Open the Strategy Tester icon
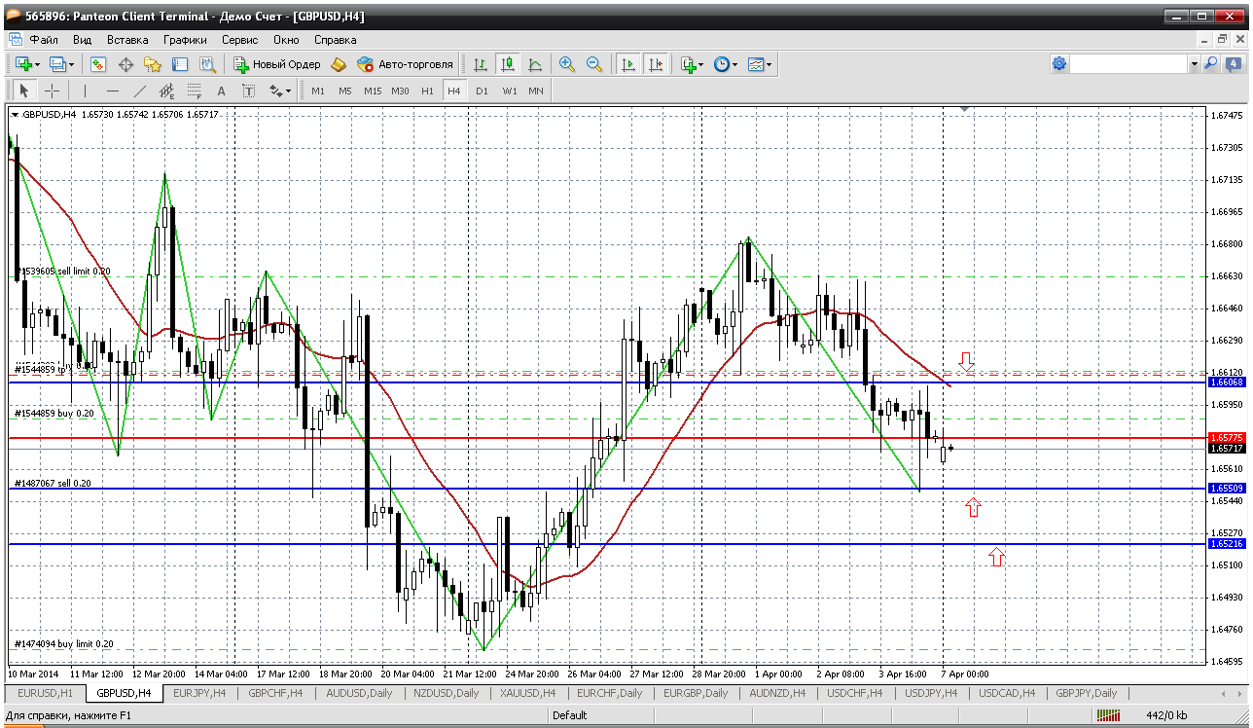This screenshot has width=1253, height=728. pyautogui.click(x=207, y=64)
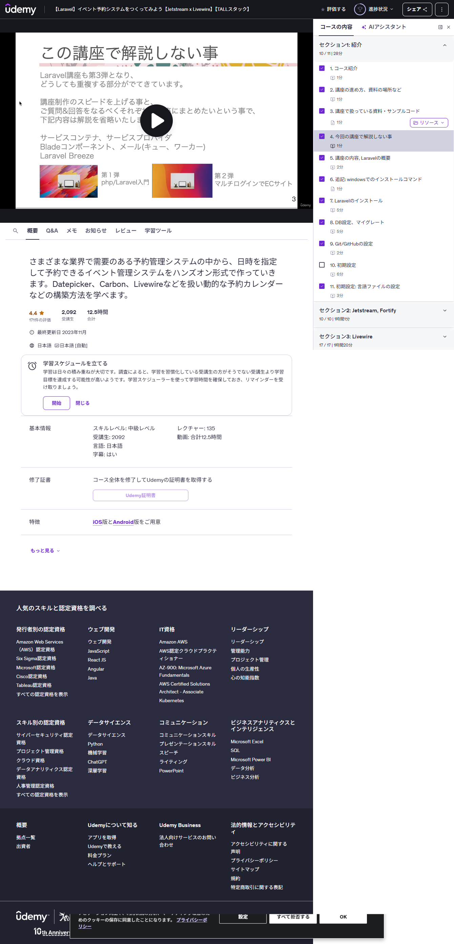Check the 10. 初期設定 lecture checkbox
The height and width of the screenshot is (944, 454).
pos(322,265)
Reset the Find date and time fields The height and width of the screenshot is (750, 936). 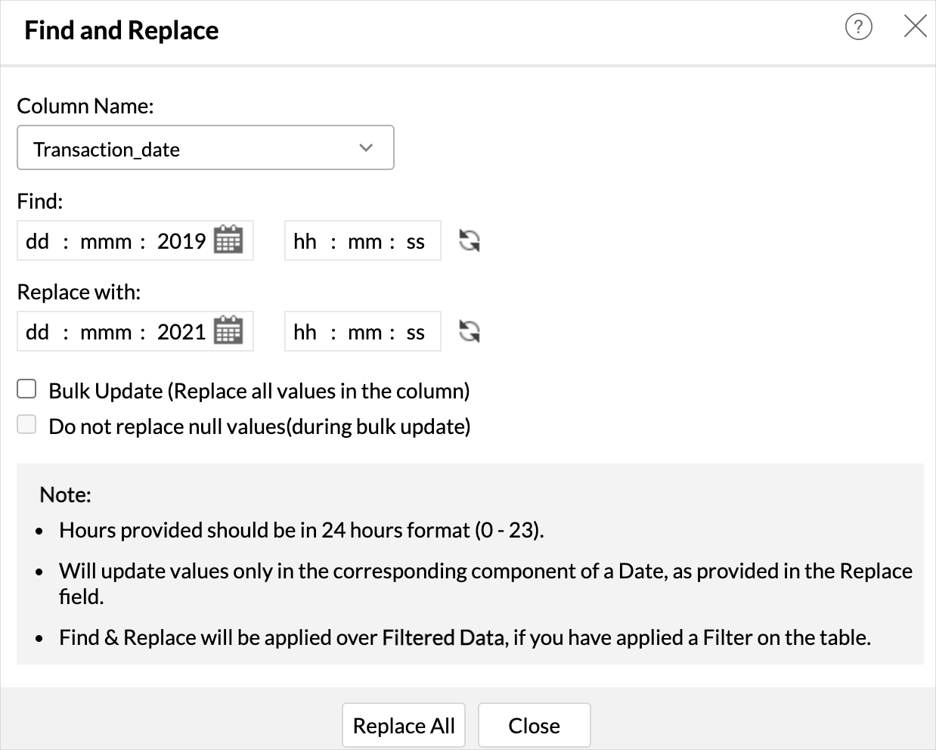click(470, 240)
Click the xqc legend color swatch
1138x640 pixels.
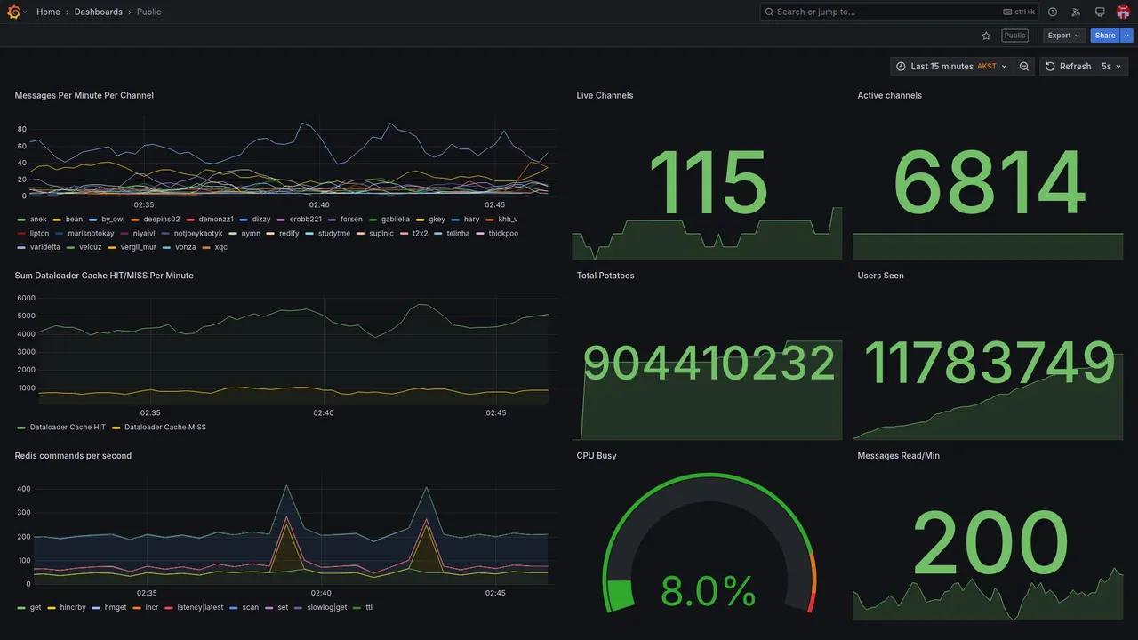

_Required action:_
Your reply should hold only the lines from the one that contains "Click the xqc legend color swatch" through the last line of the records above, exact and complete, and no pictures.

_Response:_
Click the xqc legend color swatch
1138x640 pixels.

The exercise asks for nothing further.